Lateral movement in CI/CD contexts often means pivoting from the pipeline to adjacent systems. If your Jenkins instance can access your Vault cluster, and your build jobs run arbitrary code, you've created a path from any repository contributor to your secrets management system. The same applies to artifact registries, Kubernetes clusters, and cloud provider APIs. Map out what each pipeline component can reach, then ask whether those connections are necessary and whether they're appropriately scoped.

Persistence mechanisms in CI/CD are particularly insidious. An attacker who gains access once wants to maintain it. This might mean injecting malicious steps into pipeline definitions stored in repositories, creating backdoored container images in your registry, or modifying Terraform state to include resources that create future access paths. Your threat model needs to account for how an attacker could modify pipeline artifacts or configurations to survive beyond their initial compromise.

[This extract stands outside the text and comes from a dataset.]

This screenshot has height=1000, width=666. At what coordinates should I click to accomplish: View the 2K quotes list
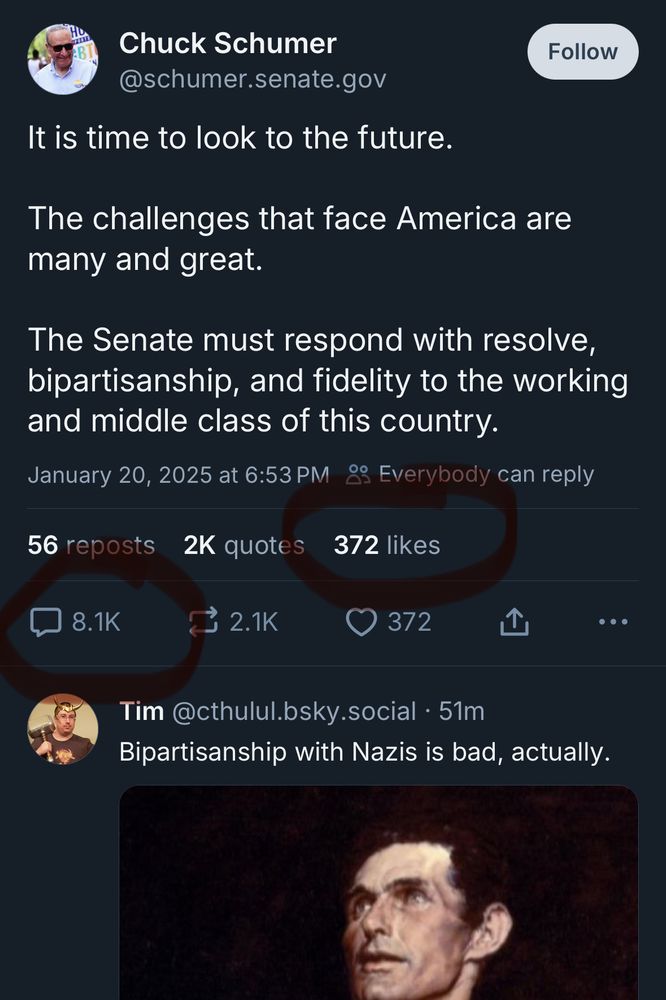[244, 545]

The exfiltration stage is where the impact becomes tangible. Pipelines typically have access to source code, environment variables containing secrets, cloud provider credentials, and production data used in testing. Without proper controls, a malicious pipeline step can trivially exfiltrate any of these to an external endpoint. Network egress controls and secret scanning are obvious mitigations, but they're often not enforced in CI/CD contexts.

Building this threat matrix isn't just an academic exercise. For each cell in your matrix—each combination of attack stage and technique—you should identify specific detective and preventive controls. Can you detect unusual API calls from CI runners? Do you have alerts for pipeline definition changes? Are secrets injected as short-lived credentials rather than long-lived tokens? Is there audit logging that survives a compromise of the CI system itself?

The value of this approach is forcing you to think like an attacker with a specific goal rather than applying generic security controls and hoping they're sufficient. Your CI/CD pipeline is production infrastructure. Threat model it accordingly.